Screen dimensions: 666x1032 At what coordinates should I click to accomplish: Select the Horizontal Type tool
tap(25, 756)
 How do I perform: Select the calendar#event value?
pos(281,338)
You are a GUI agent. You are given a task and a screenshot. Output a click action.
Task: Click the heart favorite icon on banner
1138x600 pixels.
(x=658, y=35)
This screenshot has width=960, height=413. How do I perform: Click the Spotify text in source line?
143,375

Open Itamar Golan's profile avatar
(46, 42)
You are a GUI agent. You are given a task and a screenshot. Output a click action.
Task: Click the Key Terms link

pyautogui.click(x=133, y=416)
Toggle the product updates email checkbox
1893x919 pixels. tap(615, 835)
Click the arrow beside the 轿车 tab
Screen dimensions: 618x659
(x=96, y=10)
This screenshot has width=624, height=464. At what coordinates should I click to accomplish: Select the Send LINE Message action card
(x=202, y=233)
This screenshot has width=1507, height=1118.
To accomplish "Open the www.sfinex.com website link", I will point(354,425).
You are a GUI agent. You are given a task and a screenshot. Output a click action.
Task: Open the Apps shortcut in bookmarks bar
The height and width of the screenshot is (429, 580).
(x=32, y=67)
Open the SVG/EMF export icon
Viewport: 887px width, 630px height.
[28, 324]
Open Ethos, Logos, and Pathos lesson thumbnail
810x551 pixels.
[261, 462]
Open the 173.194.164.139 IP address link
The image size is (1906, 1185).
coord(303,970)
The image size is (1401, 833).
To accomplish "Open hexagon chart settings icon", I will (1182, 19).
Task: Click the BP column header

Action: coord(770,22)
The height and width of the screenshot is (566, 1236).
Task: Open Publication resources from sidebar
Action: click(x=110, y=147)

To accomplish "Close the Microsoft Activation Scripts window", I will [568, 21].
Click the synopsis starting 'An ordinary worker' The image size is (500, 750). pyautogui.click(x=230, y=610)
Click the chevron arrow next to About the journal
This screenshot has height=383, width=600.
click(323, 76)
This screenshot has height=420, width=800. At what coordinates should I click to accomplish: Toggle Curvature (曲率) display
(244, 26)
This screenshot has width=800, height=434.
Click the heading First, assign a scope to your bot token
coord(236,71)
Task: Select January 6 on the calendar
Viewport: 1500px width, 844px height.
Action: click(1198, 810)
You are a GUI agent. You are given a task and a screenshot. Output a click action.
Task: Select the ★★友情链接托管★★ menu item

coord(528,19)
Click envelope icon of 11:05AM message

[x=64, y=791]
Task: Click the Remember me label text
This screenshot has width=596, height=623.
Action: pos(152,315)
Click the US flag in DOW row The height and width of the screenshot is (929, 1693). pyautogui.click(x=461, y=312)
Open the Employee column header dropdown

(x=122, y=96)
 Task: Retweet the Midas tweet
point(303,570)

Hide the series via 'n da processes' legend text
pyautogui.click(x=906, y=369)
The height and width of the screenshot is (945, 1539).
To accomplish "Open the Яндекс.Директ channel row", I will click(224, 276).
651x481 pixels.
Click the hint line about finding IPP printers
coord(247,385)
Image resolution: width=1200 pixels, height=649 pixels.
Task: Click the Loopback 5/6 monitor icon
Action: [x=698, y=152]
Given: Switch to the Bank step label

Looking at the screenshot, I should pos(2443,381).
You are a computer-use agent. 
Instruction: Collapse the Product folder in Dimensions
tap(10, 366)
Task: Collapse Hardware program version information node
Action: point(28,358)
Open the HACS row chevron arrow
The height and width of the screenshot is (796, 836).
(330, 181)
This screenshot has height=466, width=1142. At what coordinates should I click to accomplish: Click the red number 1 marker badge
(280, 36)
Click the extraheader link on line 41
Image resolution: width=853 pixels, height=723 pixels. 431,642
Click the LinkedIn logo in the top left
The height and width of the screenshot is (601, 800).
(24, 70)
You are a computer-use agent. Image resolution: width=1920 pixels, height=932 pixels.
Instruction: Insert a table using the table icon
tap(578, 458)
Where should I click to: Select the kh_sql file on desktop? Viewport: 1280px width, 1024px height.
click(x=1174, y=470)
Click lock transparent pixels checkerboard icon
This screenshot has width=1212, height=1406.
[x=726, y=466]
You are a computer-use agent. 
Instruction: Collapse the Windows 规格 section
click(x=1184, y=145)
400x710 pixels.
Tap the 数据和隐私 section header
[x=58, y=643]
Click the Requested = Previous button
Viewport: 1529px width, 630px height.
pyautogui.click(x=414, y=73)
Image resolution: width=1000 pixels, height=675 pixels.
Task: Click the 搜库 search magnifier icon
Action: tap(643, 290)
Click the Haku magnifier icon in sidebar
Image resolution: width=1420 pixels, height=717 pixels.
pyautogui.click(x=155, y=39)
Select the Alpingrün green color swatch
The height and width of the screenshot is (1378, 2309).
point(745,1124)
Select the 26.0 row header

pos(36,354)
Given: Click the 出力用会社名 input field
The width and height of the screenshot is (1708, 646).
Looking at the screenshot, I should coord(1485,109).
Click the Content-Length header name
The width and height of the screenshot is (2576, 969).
^^^^^^^^^^^^^^^^
◆ **Description of the task**
Filter the data above by the word "will" and copy every line that matches.

◆ **Response to this exercise**
To accomplish "Open the www.sfinex.com website link", I will point(354,425).
To accomplish "Open hexagon chart settings icon", I will (1182, 19).
To accomplish "Close the Microsoft Activation Scripts window", I will [568, 21].
To accomplish "Open the Яндекс.Директ channel row", I will click(224, 276).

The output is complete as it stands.